948.7
Japanese Higher Education's Fragility: Bureaucracy and Risk's Dialectic

Tuesday, July 15, 2014: 6:42 PM
Room: Booth 52
Oral Presentation
William BRADLEY , Intercultural Communication, Ryukoku University, Otsu, Shiga, Japan
The scope of risks facing Japanese higher education institutions stems from both local conditions and global developments.  Among the local factors are the steady decline of the 18-year-old population, difficulties in establishing internationalized programs to attract more foreign students, government disinclination to increase funding due to high deficits, strong linkages with vocational orientations and post-graduate employment guarantees, and underdeveloped graduate school education.  Other more global risks include the growth in online education, for example MOOCs, administrative overload as a result of expanding academic and non-academic functions of universities, and challenges resulting from the trilemma (Kariya, 2011) of costs, equality of opportunity, and quality assurance.

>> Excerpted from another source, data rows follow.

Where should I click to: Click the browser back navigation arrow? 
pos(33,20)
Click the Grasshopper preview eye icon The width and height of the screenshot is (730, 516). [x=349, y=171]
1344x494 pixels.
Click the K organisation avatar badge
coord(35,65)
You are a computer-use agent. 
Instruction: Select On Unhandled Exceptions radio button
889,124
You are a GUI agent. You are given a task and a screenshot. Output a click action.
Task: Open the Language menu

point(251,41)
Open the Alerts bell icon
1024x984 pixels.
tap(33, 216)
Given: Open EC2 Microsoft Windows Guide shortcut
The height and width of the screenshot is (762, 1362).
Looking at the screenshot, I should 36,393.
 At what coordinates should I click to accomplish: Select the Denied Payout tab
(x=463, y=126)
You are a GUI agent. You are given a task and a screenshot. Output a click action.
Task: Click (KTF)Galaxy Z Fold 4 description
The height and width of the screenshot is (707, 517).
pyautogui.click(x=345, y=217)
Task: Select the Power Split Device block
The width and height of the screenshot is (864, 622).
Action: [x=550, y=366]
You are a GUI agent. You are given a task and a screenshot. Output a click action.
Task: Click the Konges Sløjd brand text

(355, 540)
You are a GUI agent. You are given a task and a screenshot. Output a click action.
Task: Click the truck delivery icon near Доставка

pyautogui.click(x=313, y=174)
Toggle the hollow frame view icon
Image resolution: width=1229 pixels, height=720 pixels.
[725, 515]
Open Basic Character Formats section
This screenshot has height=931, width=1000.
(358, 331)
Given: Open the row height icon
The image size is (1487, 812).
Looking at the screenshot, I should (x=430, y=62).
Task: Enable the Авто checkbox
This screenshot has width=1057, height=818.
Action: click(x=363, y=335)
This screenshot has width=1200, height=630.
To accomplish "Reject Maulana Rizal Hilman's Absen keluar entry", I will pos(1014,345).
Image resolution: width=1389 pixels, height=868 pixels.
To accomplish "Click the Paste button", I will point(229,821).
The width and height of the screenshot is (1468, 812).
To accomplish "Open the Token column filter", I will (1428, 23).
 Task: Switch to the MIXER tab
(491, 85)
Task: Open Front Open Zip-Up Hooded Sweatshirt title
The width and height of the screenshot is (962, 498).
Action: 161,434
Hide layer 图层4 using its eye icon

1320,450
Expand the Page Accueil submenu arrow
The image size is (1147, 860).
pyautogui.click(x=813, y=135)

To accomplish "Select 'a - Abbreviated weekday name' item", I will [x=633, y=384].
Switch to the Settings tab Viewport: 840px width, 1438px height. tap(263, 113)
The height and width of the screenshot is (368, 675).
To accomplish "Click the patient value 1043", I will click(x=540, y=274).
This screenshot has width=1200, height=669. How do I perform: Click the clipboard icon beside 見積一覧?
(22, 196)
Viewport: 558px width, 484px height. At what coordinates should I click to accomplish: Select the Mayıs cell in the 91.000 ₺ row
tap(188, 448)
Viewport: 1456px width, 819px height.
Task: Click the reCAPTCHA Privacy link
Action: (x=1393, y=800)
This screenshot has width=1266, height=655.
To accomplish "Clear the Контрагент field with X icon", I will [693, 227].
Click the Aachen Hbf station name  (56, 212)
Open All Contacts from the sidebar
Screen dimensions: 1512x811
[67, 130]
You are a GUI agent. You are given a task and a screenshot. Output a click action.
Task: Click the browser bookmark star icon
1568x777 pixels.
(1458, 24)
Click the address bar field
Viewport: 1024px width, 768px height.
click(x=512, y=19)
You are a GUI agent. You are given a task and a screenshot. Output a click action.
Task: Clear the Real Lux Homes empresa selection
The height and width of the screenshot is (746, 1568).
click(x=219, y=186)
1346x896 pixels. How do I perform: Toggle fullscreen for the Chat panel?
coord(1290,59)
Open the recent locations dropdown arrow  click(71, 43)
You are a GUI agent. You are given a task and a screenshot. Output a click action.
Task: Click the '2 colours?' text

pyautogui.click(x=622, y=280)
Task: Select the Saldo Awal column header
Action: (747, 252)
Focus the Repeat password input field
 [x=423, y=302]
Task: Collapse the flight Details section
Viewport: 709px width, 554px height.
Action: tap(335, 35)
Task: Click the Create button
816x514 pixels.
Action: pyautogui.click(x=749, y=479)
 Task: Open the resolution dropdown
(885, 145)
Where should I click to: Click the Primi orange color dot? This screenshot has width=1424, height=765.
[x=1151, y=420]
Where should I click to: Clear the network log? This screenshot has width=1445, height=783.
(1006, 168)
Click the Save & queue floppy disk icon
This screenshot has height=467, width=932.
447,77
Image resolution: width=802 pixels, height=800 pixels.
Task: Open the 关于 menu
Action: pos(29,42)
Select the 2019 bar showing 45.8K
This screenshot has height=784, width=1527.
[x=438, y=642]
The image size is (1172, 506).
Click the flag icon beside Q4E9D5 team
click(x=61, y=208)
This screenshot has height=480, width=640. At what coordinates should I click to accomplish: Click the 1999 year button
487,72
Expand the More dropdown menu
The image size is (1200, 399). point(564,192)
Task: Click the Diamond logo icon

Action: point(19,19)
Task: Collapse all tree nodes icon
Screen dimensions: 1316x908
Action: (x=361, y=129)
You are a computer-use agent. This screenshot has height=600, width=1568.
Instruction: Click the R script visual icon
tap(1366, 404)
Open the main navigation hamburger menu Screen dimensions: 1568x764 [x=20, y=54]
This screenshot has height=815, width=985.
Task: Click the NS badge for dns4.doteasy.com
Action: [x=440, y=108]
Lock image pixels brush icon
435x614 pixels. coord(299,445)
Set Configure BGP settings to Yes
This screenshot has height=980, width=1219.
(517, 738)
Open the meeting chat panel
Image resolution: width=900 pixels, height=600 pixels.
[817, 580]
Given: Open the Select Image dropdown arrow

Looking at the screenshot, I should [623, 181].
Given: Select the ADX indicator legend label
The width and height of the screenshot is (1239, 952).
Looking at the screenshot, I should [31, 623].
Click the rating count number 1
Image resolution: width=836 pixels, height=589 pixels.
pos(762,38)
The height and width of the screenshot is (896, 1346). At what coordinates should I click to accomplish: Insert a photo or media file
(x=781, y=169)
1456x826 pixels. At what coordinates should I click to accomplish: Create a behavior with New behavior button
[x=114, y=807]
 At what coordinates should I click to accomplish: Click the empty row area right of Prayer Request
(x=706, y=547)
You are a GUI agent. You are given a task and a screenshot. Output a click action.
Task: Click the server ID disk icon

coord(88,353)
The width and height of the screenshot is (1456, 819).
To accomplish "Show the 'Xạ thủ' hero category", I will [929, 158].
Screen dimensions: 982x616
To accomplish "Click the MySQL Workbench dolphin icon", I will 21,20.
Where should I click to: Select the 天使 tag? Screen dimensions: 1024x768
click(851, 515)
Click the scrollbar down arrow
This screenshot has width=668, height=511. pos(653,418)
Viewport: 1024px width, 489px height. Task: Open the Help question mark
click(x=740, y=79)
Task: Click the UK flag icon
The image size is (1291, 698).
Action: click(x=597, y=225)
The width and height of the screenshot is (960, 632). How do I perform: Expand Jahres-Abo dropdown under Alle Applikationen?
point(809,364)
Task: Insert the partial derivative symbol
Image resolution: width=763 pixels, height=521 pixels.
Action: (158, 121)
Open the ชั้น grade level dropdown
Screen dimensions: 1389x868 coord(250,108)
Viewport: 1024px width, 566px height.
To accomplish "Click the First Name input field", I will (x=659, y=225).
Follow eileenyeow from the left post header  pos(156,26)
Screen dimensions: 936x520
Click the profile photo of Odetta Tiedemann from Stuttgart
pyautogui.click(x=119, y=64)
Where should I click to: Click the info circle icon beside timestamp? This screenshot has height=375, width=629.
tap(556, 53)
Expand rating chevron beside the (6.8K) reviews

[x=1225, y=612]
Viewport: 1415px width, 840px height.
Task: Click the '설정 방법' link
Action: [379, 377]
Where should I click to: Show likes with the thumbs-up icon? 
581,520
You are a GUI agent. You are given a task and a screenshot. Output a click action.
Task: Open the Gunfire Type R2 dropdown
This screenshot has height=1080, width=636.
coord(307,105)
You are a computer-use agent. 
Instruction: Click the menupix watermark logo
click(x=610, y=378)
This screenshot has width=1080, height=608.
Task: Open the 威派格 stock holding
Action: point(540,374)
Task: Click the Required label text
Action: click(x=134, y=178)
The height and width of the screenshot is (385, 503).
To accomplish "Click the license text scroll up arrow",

Strong central bureaucratic management by the Ministry of Education (MEXT) is a notable feature of Japanese higher education in the form of shido (guidance), so that, for example, universities must follow stringent guidelines to implement new programs and create new departments.  In addition to this layer of administrative control from outside and above, many universities rotate management positions within the organization.  Insiders who have worked for long periods in the same university often become presidents, vice presidents, deans and heads of centers, and top administrators.  The emphasis on strong administrative stability entails that risk is customarily dealt with from a defensive posture, i.e. risks are preempted wherever possible by lengthy discussion and delays in action.  A recent example was the discussion at Tokyo University of changing the start of the academic calendar, reported with much fanfare in the media, to the autumn to match many other countries, which, after much consideration, was deemed too radical.

In the paper, I analyze the admixture of a strong bureaucratic management facing risks to higher education in a dialectic relation whereby the risks threaten to become more ad-hoc and unpredictable by failure to act in a timely manner.